/graphmonster

Visualise big graphs using Node2Vec

Primary LanguagePython

GRAPHMONSTER

Graphmonster will take an edgelist, create a graph, and remove noise from it. It then uses Node2Vec to find node embeddings. It uses umap or t-sne for reducing dimensionality. In the resulting visualised graph, nodes are coloured by community (Infomap algorithm) and sized by degree.

First step: Remove noise and train embeddings

python train.py <parameters>

Parameters

Input

-f, --file, name of edgelist file with one space-separated edge per line (e.g. 0 2 or pig owl), default = edgelist.txt

Clustering

-k, --keep, max number of communities to keep, default = 16.

Node2Vec

-l, --length, walk length, default = 16.

-n, --num, number of walks per node, default = 10.

-w, --win, window for model, default = 10.

-p, --pparam, p-parameter (return), default = 1.

-q, --qparam, q-parameter (inout), default = 1.


Second step: Dimensionality reduction and initial plot

python reduce.py <parameters>

Parameters

umap (default)

-n, --nneigh, similar to perplexity, recommended 5-50 (must be >1), default = 4.

-m, --mind, minimum distance, emphasise local structure (low) or even distribution (high), recommended 0.001-0.5, default = 0.5.

--mtrc, metric (default = euclidean)

t-sne

--tsne, set this flag to use t-sne instead of umap.

-x, --perp, perplexity for t-sne, recommended 5-50, default = 5.

-i, --iters, number of iterations, default = 300 (min 250).

Start with low x and i and increase gradually to find sweet spot.


Third step: Tweaks

python tweak.py <parameters>

When running train.py, the files commlabels.txt and gm.csv will be created.
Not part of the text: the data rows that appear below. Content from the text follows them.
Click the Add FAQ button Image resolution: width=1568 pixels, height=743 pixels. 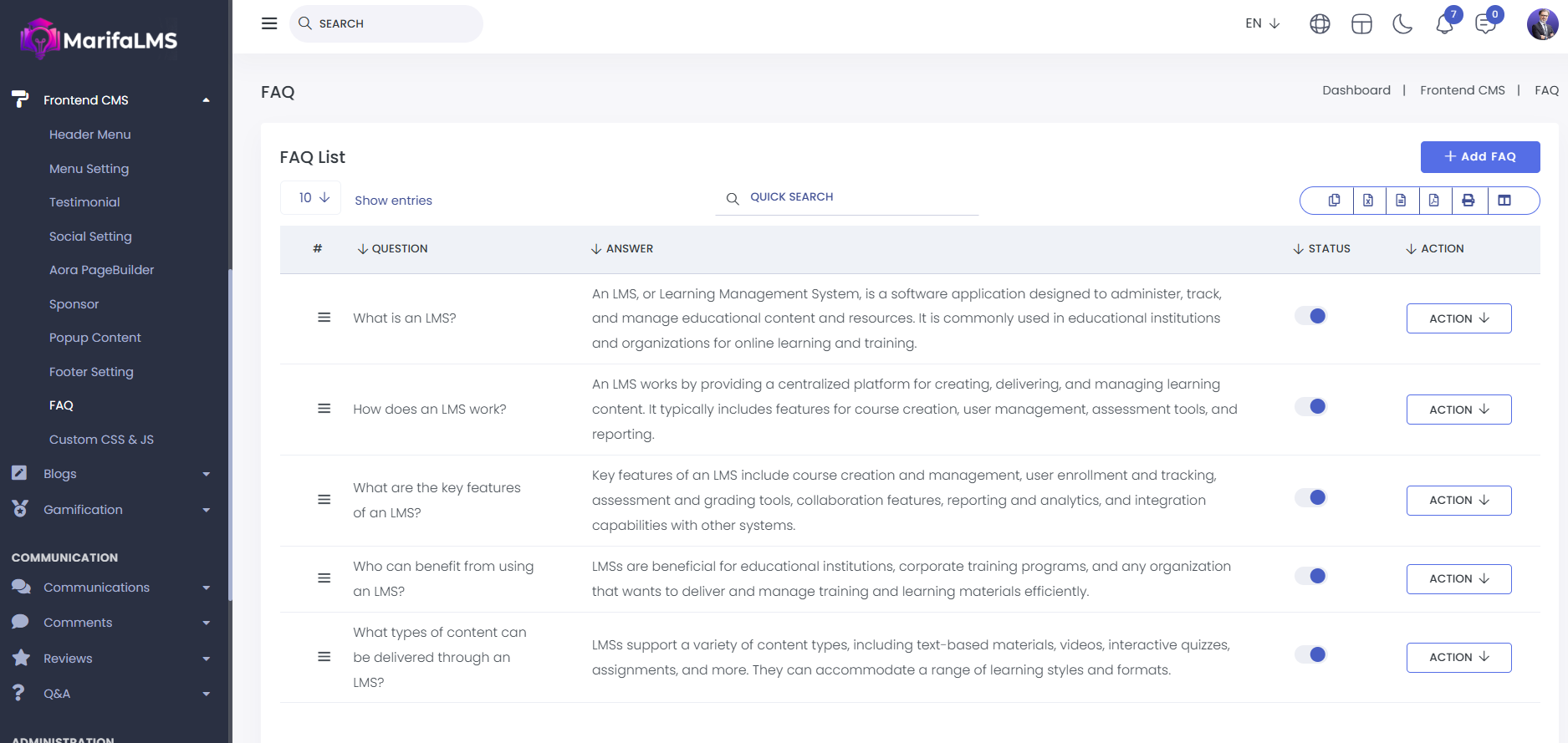click(1479, 157)
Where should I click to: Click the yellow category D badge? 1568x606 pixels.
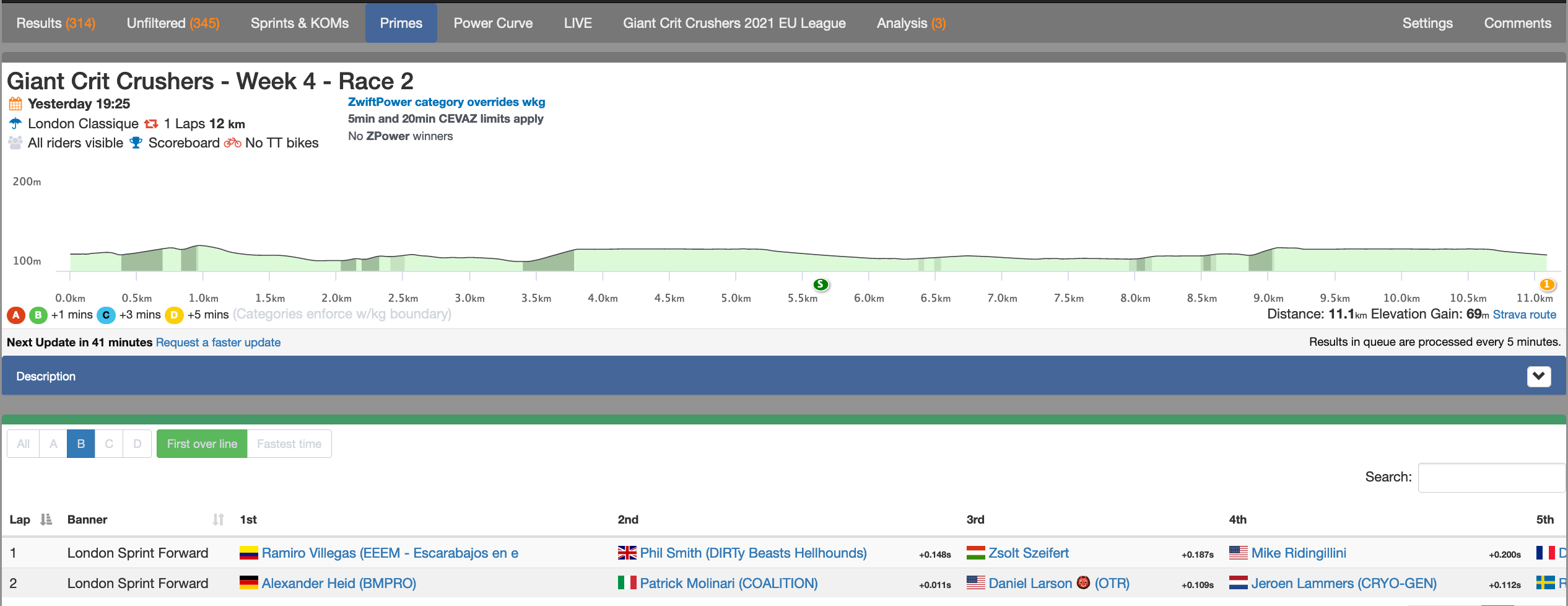pos(175,315)
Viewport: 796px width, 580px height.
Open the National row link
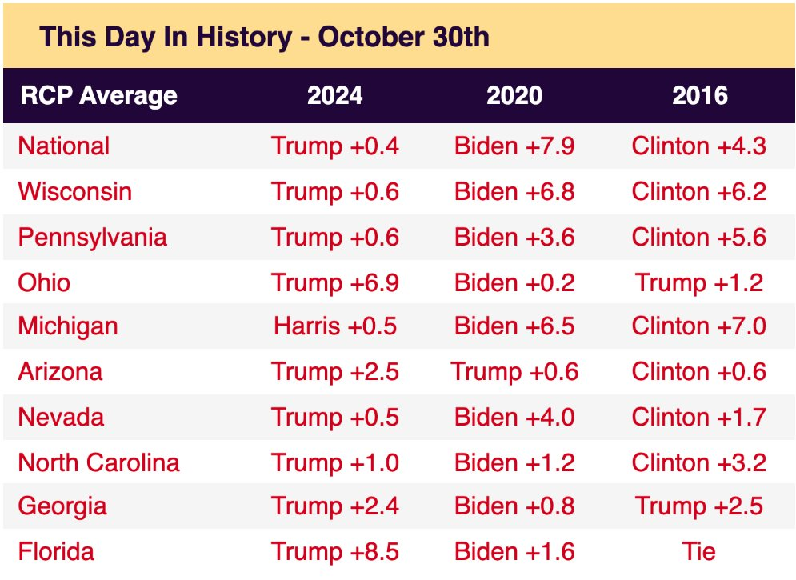tap(64, 146)
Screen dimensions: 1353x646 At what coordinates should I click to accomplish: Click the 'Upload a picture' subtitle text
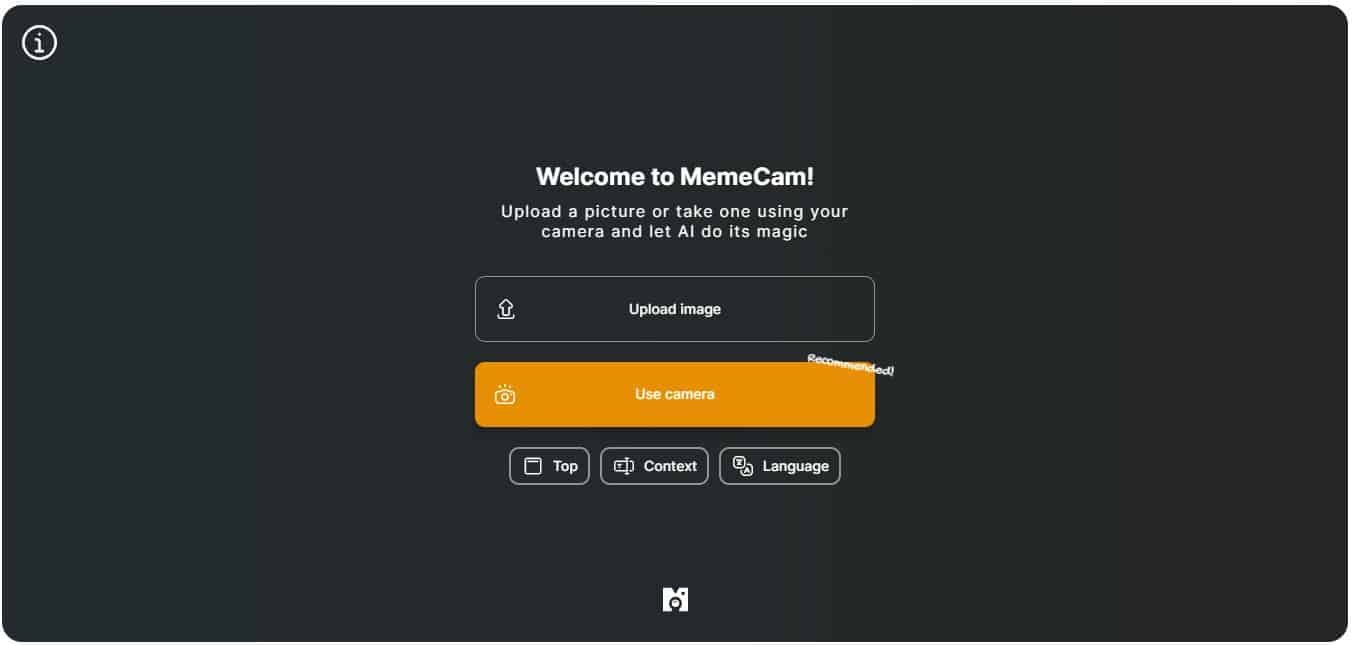[x=675, y=221]
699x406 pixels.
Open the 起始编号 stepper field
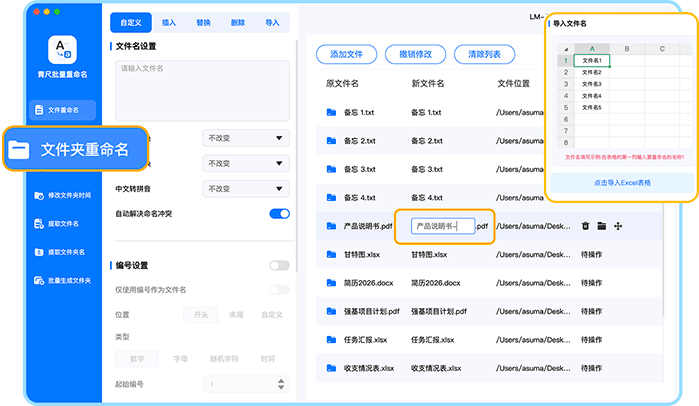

The community info in the csv can be used, depending on the character of your data, to look up more info about the nodes as input to setting the labels in the txt. Running tweak.py will use the labels.

Parameters

-s, --size, nodesize will be (log degree * size), default = 60.

-a, --alpha, alpha opacity of nodes, default = 0.6.

-d, --dark, darkmode graph

--svg, set this flag to also create an svg file

Files for the visualisation(gm.png/gm.svg) will be created.



Prerequisites

Run the following command to install package dependencies:

pip install -r requirements.txt

Newer versions might work, but here is a working setup as of 2024:

  • networkx 2.7.1
  • node2vec 0.4.6
  • scikit-learn 1.0.2
  • umap-learn 0.5.5
  • seaborn 0.13.2
  • infomap 2.7.1